Very low density lipoproteins promote triglyceride accumulation in macrophages.

Incubation of mouse peritoneal macrophages with very low density lipoproteins (VLDL) from normal rats or rhesus monkeys markedly increased the levels of intracellular triglycerides by 10- to 56-fold and was accompanied by the production of oil red O positive vacuoles. The stimulation of triglyceride accumulation in macrophages was time- and concentration-dependent and was specific for VLDL. Three possible mechanisms for the VLDL-stimulated triglyceride accumulation in macrophages were explored: receptor-mediated uptake, action of lipoprotein lipase, and phagocytosis.

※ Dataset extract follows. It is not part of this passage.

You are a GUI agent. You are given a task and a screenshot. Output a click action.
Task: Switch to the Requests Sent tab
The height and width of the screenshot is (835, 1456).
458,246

Macrophage uptake and degradation of 125I-monkey and rat VLDL demonstrated saturable and nonsaturable components. Uptake of 125I-VLDL could be inhibited by unlabeled normal VLDL, although hyperlipemic VLDL was more effective. HDL did not compete to a significant extent. Heparin released lipoprotein lipase-like activity from peritoneal macrophages. Addition of heparin with VLDL resulted in a greater, more rapid elevation in intracellular triglycerides, which was partially inhibited by albumin. Free fatty acid and Intralipid also produced triglyceride accumulation in macrophages. The data showed that all three of the mechanisms examined could contribute to the metabolism of VLDL by macrophages and cause the production of triglyceride-rich cells with a "foamy" appearance, although the evidence suggested that the action of lipoprotein lipase was probably the most important in this process.